Shock cardiogeno: somministro INOTROPI: sono farmaci che reclutano le miofibrille cardiache sfruttando al massimo l'inotropismo malconcio del cuore scioccato. Hanno vantaggi e svantaggi. Più li uso, più "perdo la mia battaglia". Sono farmaci che hanno molto senso nella fase iniziale per stabilizzare il paziente e tranquillizzarlo, ma non sono una terapia definitiva, devono costituire solo un bridge che mi porti al trattamento vero. Immaginate un pz con infarto. Il pz perde, a causa della necrosi, il 30-40% della sua frazione d'eiezione iniziale; lo guardiamo, vediamo che è marezzato, capiamo che è "pieno", a questo punto gli facciamo un eco- fast e vediamo che ha il Vsx praticamente fermo, all'ECG si vede onda di lesione paurosa, dobbiamo trattarlo: sicuramente in questo caso bisogna RIVASCOLARIZZARE IL MIOCARDIO, perché sicuramente c'è una parte di miocardio ibernata che poi ripartirà. Nel frattempo metto gli inotrpi. Ma solo per stabilizzare il paziente, non sono assolutamente una terapia idonea al trattamento definitivo.

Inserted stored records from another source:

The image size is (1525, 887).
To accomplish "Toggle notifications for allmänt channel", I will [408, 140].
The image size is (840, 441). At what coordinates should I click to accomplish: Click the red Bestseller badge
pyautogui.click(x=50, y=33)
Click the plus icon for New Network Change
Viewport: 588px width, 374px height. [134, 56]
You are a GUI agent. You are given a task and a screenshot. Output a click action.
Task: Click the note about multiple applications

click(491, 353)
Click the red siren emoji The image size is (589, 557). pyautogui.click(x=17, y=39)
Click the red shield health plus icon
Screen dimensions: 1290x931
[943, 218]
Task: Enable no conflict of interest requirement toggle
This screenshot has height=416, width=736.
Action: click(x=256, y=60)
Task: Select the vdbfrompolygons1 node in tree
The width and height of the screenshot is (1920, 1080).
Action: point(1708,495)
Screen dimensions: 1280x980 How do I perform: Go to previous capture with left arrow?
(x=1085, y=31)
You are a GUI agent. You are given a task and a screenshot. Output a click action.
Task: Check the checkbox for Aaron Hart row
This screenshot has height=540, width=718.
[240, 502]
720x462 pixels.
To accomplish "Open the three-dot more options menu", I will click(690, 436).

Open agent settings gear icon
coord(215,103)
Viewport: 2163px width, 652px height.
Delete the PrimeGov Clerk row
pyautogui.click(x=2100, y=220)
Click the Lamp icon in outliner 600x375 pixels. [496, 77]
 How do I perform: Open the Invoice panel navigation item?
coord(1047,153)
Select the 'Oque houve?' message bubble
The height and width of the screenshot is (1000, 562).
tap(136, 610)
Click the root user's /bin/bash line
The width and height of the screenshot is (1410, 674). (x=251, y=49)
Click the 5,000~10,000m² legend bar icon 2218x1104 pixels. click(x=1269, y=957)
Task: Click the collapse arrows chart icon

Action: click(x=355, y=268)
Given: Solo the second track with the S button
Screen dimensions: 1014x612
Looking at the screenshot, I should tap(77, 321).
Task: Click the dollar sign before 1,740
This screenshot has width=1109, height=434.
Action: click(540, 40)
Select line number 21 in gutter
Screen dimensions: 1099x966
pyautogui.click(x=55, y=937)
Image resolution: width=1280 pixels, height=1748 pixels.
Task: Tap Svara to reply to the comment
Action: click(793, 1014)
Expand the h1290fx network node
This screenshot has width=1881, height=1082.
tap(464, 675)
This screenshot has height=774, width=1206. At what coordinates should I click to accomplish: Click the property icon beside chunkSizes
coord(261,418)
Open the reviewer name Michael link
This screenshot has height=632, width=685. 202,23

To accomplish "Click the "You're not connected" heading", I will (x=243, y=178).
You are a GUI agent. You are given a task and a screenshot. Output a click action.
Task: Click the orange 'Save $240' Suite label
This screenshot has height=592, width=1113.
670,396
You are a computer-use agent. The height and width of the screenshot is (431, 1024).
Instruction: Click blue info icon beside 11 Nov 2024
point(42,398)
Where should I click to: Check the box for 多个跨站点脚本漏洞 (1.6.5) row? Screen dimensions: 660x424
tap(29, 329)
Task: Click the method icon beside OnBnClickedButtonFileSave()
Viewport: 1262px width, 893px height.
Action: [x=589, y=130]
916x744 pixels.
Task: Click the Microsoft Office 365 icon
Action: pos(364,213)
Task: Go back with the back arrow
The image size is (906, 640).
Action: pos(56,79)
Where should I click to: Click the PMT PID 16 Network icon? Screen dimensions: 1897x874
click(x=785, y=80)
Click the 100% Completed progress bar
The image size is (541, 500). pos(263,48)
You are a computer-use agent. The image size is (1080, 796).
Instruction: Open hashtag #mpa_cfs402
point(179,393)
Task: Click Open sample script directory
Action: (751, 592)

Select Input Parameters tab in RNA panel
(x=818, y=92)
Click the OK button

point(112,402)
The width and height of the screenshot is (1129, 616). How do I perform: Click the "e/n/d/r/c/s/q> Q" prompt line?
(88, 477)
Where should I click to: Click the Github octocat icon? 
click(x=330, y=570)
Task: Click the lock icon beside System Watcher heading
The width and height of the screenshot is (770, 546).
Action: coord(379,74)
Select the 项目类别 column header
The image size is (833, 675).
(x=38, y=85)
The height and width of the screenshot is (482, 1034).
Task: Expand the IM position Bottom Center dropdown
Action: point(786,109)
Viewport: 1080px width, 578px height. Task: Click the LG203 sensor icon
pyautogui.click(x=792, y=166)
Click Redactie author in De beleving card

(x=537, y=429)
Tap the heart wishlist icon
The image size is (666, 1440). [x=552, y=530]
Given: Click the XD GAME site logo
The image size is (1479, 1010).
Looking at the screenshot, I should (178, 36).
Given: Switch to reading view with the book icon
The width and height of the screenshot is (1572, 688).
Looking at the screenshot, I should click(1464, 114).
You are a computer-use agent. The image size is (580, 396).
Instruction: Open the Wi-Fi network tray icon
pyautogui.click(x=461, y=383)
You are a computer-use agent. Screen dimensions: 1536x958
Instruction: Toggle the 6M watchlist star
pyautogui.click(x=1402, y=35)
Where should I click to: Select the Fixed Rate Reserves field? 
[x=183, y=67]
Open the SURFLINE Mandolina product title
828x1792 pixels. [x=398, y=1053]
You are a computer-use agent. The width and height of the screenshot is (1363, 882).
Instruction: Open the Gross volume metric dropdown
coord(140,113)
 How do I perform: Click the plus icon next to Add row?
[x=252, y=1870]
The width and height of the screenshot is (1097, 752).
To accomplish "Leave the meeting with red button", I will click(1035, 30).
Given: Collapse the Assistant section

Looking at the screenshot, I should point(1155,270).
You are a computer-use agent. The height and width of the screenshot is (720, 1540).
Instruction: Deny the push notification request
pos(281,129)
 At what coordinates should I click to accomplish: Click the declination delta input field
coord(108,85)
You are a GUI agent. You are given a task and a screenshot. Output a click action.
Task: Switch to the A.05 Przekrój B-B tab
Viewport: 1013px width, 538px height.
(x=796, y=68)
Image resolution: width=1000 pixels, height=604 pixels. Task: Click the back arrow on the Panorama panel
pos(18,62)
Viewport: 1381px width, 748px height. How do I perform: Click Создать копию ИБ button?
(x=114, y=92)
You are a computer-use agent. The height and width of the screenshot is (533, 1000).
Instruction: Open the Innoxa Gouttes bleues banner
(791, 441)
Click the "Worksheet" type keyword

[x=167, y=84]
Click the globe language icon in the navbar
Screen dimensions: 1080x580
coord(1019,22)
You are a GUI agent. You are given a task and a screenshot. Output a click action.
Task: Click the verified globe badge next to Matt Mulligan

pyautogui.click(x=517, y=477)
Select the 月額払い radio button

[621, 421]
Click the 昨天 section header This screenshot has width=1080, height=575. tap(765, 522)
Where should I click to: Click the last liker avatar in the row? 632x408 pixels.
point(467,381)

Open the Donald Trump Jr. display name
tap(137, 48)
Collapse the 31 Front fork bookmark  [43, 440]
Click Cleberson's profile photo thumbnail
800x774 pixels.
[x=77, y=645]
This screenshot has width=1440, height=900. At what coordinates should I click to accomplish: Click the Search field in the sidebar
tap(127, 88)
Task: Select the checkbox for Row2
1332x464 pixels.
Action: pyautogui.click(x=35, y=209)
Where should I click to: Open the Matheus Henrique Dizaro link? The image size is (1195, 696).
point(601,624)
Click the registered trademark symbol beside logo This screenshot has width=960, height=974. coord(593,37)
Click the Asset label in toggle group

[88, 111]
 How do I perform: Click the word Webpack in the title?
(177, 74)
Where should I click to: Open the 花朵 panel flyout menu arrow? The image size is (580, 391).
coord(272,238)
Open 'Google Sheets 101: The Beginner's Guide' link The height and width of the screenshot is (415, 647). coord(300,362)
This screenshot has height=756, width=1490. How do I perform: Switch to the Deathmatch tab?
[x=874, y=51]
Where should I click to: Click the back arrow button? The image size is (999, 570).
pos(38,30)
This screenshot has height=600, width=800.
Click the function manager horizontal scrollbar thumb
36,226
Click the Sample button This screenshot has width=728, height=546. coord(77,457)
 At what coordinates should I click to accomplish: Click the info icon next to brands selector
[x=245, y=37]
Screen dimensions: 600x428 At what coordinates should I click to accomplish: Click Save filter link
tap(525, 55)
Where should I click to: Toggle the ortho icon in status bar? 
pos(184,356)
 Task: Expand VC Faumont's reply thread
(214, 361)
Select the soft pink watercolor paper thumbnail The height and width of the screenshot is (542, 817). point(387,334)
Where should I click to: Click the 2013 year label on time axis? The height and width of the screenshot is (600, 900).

Shock ipovolemico: infondo LIQUIDI (colloidi, cristalloidi, plasma, sangue)

Shock distributivo (il pz vuoto relativo): somministro anche a lui i liquidi, ma lui in realtà è maldistribuito: devo cercare quindi di dare farmaci vasocostrittori, cugini degli inotropi, che cambiano efficacia sulla base dei recettori che colpiscono

trattamento di supporto e di correzione: correggo gli elettroliti se necessario, abbasso o alzo la temperatura ecc ecc


Dopodichè devo trattare la causa specifica dello shock:

Shock emorragico: fermo il sanguinamento

Pnx e tamponamento pericardico: faccio un drenaggio

SCA:  intervengo con una rivascolarizzazione

TEP: faccio una trombo lisi

shock anafilattico: somministro antistaminici, corticosteroidi

shock settico: devo fare la rimozione del focolaio infettivo. Se avete un ascesso sottoepatico, potete inventarvi quello che vi pare, ma se non rimuovete il pus, il paziente muore, è solo questione di tempo.

shock cardiogeno meccanico, come nel caso di una insufficienza mitralica acuta da rottura di un muscolo papillare: se si riesce a far sopravvivere il paziente lo invio ad un intervento  cardiochirurgico urgente.